La 21e édition du Festival Mawazine-Rythmes du monde bat son plein à Rabat. Entre la scène monumentale de l'OLM Souissi et le cadre historique du Chellah, la capitale offre ces derniers jours une programmation éclectique à ses spectateurs.
C'est le rappeur franco-congolais Ninho qui a ouvert le bal à l'OLM Souissi vendredi soir. Devant un public conquis, l'artiste a livré un set intense mêlant rap et mélodies urbaines, donnant le ton d'une édition qui s'annonce haute en couleur pour la scène principale du festival.
Le lendemain, c'est un tout autre univers musical qui s'est déployé dans les ruines du Chellah.
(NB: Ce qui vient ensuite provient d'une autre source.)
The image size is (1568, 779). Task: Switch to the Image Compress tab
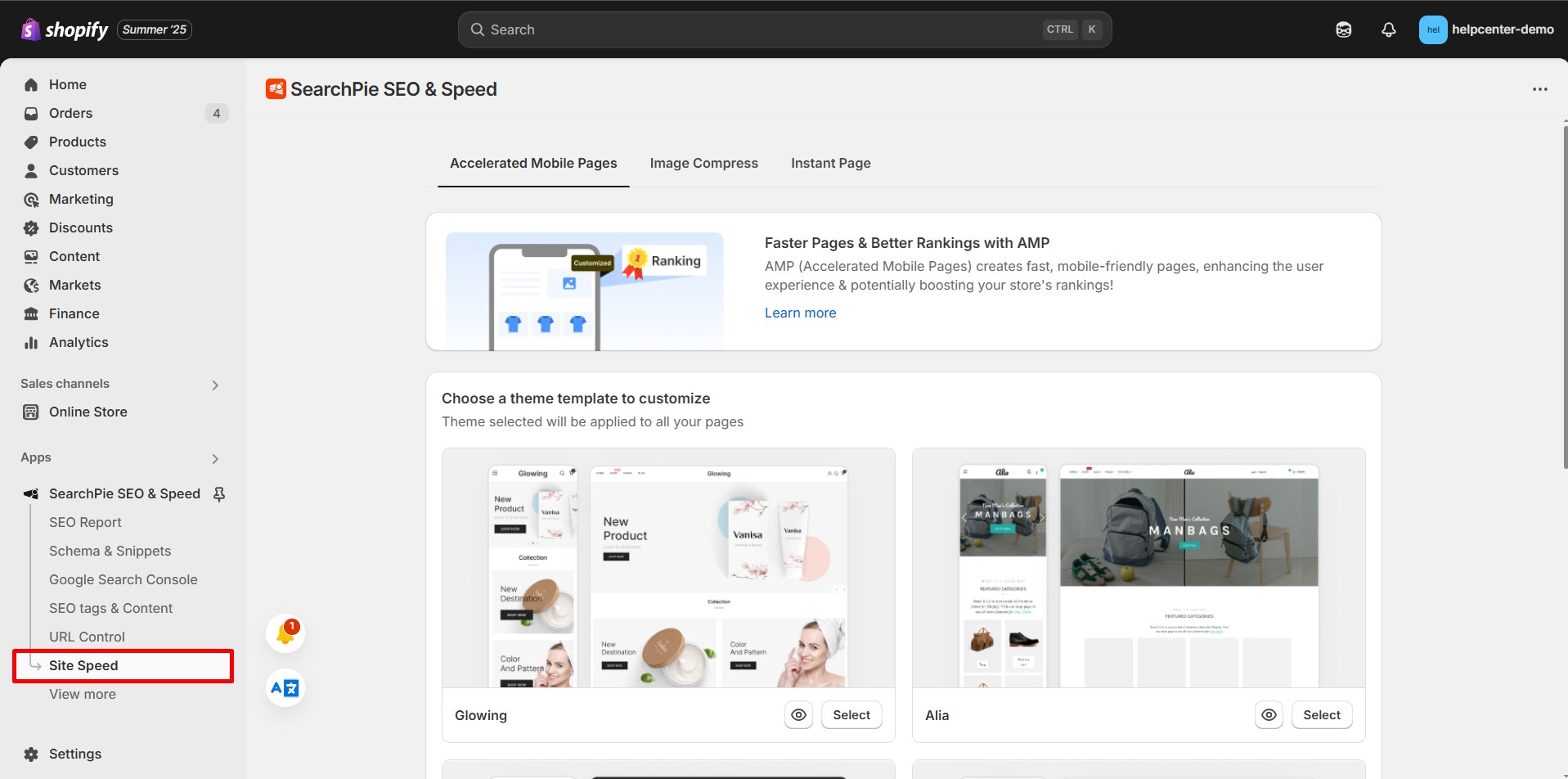tap(703, 163)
La chanteuse sénégalaise Senny Camara y a proposé un concert d'une heure baigné de lumière dorée, jouant de la kora, cet instrument à 21 cordes ancré dans la tradition mandingue, et chantant en mandingue et en wolof. Un moment suspendu, centré sur les thèmes de la paix et du vivre-ensemble, que le public rbati a accueilli avec enthousiasme.
Mawazine confirme une fois de plus sa capacité à multiplier les atmosphères : l'énergie urbaine d'une grande scène en plein air d'un côté, la magie intime d'un site du patrimoine mondial de l'autre. Le festival se poursuit cette semaine avec d'autres artistes attendus sur les différentes scènes de la capitale.